At AI-Sunrise, we approached this challenge from a different angle.

A Hidden Structure in Census Data
We analyzed census data from Buenos Aires, where each household answers 79 different questions covering education, housing, employment, access to services, and more.
A key insight emerged early on:
These answers are not independent or random — they are strongly correlated through a hidden confounding variable.
Because the questions are predominantly socio-economic in nature, we hypothesized that this latent variable corresponds to socio-economic level.
Inferring a Latent Socio-Economic Variable
Rather than defining arbitrary rules or thresholds, we used unsupervised machine learning, specifically matrix factorization techniques, to infer this latent variable directly from the data.
This approach allowed us to:
- Extract a single continuous dimension representing socio-economic status
- Avoid manual labeling or discretization
- Preserve subtle gradients across neighborhoods
The result is an intelligent socio-economic index, learned entirely from the structure of the data itself.

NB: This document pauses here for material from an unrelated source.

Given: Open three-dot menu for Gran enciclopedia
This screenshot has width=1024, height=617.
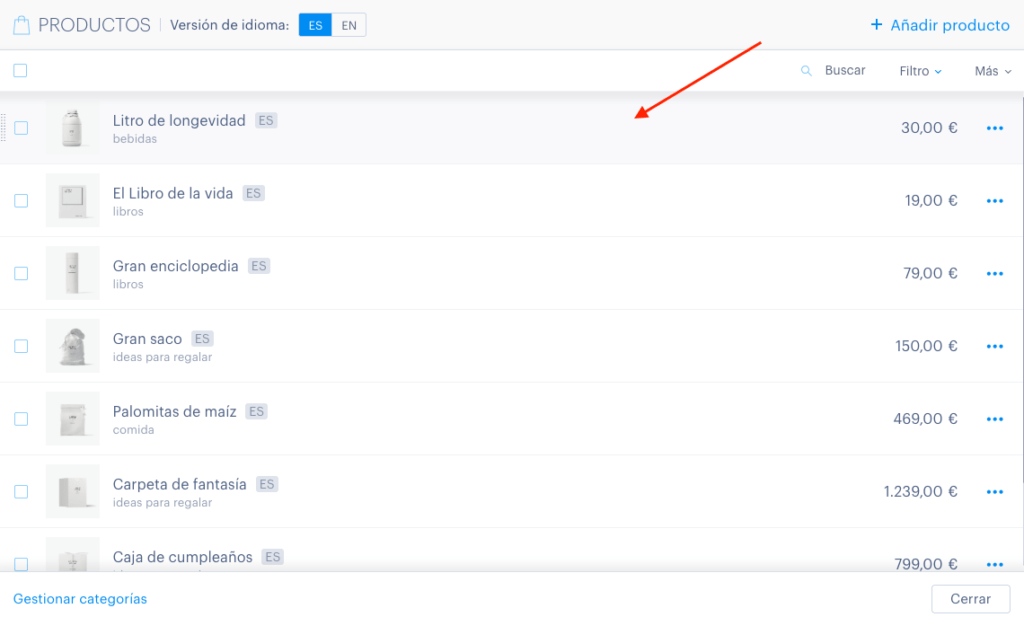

A Continuous Socio-Economic Heat Map
Using the inferred latent variable, we produced the first continuous socio-economic heat map for Buenos Aires — and later extended the method to other Argentine cities.
Unlike traditional indices:
- The scale is continuous, not categorical
- Transitions between regions are smooth
- Fine-grained inequalities become visible
You can explore the result here: Socio-Economic Map of Buenos Aires
Why This Matters
A continuous, unsupervised socio-economic index provides crucial leverage for many applications:
- Public policy design and evaluation
- Health, education, and mobility studies
- Crime and infrastructure analysis
- Targeted social interventions
Because the index is inferred rather than imposed, it adapts naturally to the data and reveals patterns that would otherwise remain hidden.
From Data to Insight
This project exemplifies our approach at AI-Sunrise: using rigorous statistical modeling and machine learning to transform complex public data into actionable, high-impact insight.
When latent structure exists, we don’t guess — we infer it.